Jette tes vêtements et tes vivres.

Sourcier de l'ordinaire éclat.

Le glissement de la colline

Comblera la profondeur fourbe.

L'excavation secrète sous le pas.



Au moment même alors, à la seconde où, par-delà l'épaisseur démantibulée des choses, nous parviennent les premiers souffles d'un lointain, d'un être, le pas s'enfonce dans la pente, notre acuité pensante disparaît, perdue dans l'éboulis, bue par lui :



Le calme s'insinue avec l'air de la nuit

Par les pierres disjointes et le cour criblé.

A la seconde, tu as disparu

Comme une écharde dans la mer (p. 102).

## Consigne donnée A
Mettez sous forme de tableau Markdown les lignes des entrées, à partir de la toute première jusqu'à celle qui contient « point(84,29) », les deux incluses. Prévoyez une colonne « N° » pour le rang et une colonne « Ligne » pour le texte, et omettez les lignes vides.

## Liste des entrées

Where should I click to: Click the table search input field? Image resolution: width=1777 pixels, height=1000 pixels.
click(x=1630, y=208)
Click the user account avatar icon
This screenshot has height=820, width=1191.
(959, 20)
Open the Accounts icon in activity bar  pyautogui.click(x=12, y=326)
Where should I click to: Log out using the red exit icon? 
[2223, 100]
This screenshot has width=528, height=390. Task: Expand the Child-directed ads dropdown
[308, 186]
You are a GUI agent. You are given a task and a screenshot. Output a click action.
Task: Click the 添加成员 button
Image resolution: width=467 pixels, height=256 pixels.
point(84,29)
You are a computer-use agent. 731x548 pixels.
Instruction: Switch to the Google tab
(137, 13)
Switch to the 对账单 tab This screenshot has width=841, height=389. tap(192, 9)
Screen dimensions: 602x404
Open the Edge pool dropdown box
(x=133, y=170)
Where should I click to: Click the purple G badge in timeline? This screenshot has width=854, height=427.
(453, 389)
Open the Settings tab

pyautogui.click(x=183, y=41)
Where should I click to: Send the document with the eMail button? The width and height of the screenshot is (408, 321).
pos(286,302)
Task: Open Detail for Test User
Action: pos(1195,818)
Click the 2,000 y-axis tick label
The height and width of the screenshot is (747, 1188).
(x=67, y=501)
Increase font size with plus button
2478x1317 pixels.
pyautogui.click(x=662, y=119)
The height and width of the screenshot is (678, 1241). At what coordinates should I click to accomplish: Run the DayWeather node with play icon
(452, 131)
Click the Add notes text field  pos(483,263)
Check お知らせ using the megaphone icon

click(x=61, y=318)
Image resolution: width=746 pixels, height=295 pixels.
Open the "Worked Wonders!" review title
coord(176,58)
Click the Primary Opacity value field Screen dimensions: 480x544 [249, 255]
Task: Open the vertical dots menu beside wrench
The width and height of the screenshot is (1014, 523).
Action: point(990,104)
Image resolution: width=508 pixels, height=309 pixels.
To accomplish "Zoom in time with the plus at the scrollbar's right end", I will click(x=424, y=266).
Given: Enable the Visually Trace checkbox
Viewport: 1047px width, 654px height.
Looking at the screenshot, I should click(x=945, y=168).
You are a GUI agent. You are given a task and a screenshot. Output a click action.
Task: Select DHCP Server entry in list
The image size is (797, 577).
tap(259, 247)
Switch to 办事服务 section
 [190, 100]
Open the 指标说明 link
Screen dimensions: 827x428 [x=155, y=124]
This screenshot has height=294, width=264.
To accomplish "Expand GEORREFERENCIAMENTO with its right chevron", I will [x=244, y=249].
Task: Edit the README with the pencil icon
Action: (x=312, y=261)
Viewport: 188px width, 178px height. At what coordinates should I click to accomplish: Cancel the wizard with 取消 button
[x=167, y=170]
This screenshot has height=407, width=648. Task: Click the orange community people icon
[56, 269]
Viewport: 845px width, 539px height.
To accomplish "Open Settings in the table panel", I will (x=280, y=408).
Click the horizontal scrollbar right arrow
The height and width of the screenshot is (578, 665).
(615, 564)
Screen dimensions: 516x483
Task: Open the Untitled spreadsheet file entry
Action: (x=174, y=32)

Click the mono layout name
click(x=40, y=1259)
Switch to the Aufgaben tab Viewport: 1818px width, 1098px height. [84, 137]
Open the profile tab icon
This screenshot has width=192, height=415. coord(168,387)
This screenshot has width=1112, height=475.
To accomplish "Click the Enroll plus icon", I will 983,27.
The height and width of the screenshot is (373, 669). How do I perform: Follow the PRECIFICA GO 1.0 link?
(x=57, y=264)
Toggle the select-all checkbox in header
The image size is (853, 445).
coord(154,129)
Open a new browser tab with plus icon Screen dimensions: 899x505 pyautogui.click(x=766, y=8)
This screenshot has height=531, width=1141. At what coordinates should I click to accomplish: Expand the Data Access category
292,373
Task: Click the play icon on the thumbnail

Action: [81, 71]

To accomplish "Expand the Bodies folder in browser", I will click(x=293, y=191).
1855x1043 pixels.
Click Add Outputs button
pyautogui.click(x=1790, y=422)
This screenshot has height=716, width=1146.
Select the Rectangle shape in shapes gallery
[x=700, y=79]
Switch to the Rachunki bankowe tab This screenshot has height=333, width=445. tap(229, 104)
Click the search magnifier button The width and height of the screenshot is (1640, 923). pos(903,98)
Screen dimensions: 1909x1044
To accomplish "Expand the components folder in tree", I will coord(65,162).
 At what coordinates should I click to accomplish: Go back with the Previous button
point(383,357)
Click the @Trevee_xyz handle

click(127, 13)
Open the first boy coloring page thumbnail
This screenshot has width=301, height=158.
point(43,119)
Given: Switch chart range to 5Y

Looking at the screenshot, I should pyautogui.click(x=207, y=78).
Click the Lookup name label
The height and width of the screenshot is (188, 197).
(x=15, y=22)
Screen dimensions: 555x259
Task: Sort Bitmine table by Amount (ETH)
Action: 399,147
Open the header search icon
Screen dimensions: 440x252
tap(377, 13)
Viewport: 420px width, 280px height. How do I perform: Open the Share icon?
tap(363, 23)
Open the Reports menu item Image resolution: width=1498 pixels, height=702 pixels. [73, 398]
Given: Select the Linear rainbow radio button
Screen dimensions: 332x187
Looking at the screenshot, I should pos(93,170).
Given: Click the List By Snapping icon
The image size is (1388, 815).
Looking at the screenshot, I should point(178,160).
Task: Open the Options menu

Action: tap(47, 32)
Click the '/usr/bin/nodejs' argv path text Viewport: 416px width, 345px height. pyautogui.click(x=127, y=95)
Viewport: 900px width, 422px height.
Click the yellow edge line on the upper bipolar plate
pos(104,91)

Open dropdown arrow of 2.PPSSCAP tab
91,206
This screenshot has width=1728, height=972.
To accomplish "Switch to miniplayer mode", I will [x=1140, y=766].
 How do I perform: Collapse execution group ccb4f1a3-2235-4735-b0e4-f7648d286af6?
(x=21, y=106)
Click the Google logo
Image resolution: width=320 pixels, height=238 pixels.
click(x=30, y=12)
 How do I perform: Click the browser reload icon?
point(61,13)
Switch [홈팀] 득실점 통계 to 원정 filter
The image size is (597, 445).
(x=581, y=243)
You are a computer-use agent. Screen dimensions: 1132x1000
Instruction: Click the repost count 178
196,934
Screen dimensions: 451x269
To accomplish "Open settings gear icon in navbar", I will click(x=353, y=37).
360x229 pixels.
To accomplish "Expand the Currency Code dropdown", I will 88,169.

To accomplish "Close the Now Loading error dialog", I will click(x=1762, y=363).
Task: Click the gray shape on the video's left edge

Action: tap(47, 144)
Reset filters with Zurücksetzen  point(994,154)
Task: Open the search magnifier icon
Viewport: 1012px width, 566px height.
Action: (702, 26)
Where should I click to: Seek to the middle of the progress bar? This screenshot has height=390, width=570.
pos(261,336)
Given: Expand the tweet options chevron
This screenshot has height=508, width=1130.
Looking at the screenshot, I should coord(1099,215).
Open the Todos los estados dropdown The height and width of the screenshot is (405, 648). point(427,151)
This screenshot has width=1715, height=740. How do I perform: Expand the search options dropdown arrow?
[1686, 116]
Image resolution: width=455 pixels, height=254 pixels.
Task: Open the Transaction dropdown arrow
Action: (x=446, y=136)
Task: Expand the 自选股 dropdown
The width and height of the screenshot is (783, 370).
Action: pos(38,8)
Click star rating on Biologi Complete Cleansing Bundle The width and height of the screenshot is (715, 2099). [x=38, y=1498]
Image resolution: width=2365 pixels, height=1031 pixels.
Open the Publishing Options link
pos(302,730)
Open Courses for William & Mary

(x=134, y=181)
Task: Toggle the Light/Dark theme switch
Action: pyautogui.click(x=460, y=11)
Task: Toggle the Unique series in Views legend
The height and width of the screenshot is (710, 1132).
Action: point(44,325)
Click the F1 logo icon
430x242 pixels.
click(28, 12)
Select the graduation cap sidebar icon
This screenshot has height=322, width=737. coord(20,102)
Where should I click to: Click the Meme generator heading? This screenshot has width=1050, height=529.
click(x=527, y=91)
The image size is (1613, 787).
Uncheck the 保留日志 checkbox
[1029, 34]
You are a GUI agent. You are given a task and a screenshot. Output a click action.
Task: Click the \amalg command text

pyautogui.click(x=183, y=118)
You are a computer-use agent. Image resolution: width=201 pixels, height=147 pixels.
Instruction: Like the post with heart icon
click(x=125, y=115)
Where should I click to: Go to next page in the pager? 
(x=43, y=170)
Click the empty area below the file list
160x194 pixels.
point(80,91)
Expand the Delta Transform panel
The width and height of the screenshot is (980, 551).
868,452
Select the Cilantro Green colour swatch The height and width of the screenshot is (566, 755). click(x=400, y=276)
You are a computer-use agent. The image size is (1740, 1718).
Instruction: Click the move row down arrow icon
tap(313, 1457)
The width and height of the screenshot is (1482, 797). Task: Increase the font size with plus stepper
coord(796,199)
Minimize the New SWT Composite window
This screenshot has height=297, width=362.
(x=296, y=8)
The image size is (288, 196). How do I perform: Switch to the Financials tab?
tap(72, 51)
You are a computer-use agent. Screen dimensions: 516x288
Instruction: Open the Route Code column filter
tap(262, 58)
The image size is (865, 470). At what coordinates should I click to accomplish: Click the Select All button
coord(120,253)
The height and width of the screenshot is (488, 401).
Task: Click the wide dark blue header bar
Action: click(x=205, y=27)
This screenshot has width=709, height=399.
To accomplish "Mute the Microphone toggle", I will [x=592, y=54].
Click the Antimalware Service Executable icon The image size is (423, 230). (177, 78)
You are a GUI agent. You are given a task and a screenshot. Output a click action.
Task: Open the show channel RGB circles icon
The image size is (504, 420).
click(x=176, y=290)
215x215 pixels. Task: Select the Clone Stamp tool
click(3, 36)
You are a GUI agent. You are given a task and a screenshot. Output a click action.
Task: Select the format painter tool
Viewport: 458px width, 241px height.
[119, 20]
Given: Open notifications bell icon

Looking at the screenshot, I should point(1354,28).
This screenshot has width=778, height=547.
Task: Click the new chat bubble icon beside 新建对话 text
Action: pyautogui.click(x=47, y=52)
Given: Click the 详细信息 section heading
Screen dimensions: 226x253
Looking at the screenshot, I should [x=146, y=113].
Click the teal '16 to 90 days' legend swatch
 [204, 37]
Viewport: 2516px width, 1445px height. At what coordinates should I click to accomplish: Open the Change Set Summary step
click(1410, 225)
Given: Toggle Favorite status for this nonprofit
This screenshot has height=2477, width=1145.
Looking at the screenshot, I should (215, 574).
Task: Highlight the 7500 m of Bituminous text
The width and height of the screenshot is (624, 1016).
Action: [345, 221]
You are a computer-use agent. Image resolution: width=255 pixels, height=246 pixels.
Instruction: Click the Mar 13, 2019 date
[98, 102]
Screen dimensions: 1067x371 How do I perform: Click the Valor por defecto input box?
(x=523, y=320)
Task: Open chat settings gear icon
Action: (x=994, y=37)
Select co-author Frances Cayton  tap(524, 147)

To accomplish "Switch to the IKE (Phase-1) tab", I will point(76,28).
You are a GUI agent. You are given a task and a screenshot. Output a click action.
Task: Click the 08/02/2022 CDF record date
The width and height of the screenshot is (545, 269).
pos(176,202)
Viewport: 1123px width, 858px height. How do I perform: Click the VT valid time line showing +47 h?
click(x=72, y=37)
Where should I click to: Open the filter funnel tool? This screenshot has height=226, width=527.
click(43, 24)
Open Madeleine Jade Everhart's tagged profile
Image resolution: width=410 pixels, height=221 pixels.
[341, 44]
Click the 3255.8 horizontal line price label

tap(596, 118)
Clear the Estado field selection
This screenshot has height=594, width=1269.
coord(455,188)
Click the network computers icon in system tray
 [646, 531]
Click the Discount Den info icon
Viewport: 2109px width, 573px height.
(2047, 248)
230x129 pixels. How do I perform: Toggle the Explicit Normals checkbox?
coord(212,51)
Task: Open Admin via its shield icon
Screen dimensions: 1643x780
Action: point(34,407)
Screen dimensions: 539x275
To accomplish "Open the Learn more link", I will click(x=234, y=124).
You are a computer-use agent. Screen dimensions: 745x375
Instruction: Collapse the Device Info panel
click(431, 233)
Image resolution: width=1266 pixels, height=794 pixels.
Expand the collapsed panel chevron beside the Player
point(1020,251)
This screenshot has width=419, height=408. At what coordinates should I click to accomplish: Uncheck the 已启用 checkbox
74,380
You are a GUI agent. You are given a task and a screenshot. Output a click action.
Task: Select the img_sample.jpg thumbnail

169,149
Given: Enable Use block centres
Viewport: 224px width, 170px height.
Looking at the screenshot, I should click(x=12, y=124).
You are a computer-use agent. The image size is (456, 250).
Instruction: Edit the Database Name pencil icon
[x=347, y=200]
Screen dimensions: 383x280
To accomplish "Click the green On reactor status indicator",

## Consigne donnée B
Relevez l'extrait choisi en entier, mot pour mot.

## Corrigé de l'exercice A
| N° | Ligne |
|---|---|
| 1 | Where should I click to: Click the table search input field? Image resolution: width=1777 pixels, height=1000 pixels. |
| 2 | click(x=1630, y=208) |
| 3 | Click the user account avatar icon |
| 4 | This screenshot has height=820, width=1191. |
| 5 | (959, 20) |
| 6 | Open the Accounts icon in activity bar  pyautogui.click(x=12, y=326) |
| 7 | Where should I click to: Log out using the red exit icon?  |
| 8 | [2223, 100] |
| 9 | This screenshot has width=528, height=390. Task: Expand the Child-directed ads dropdown |
| 10 | [308, 186] |
| 11 | You are a GUI agent. You are given a task and a screenshot. Output a click action. |
| 12 | Task: Click the 添加成员 button |
| 13 | Image resolution: width=467 pixels, height=256 pixels. |
| 14 | point(84,29) |

## Corrigé de l'exercice B
Jette tes vêtements et tes vivres.

Sourcier de l'ordinaire éclat.

Le glissement de la colline

Comblera la profondeur fourbe.

L'excavation secrète sous le pas.



Au moment même alors, à la seconde où, par-delà l'épaisseur démantibulée des choses, nous parviennent les premiers souffles d'un lointain, d'un être, le pas s'enfonce dans la pente, notre acuité pensante disparaît, perdue dans l'éboulis, bue par lui :



Le calme s'insinue avec l'air de la nuit

Par les pierres disjointes et le cour criblé.

A la seconde, tu as disparu

Comme une écharde dans la mer (p. 102).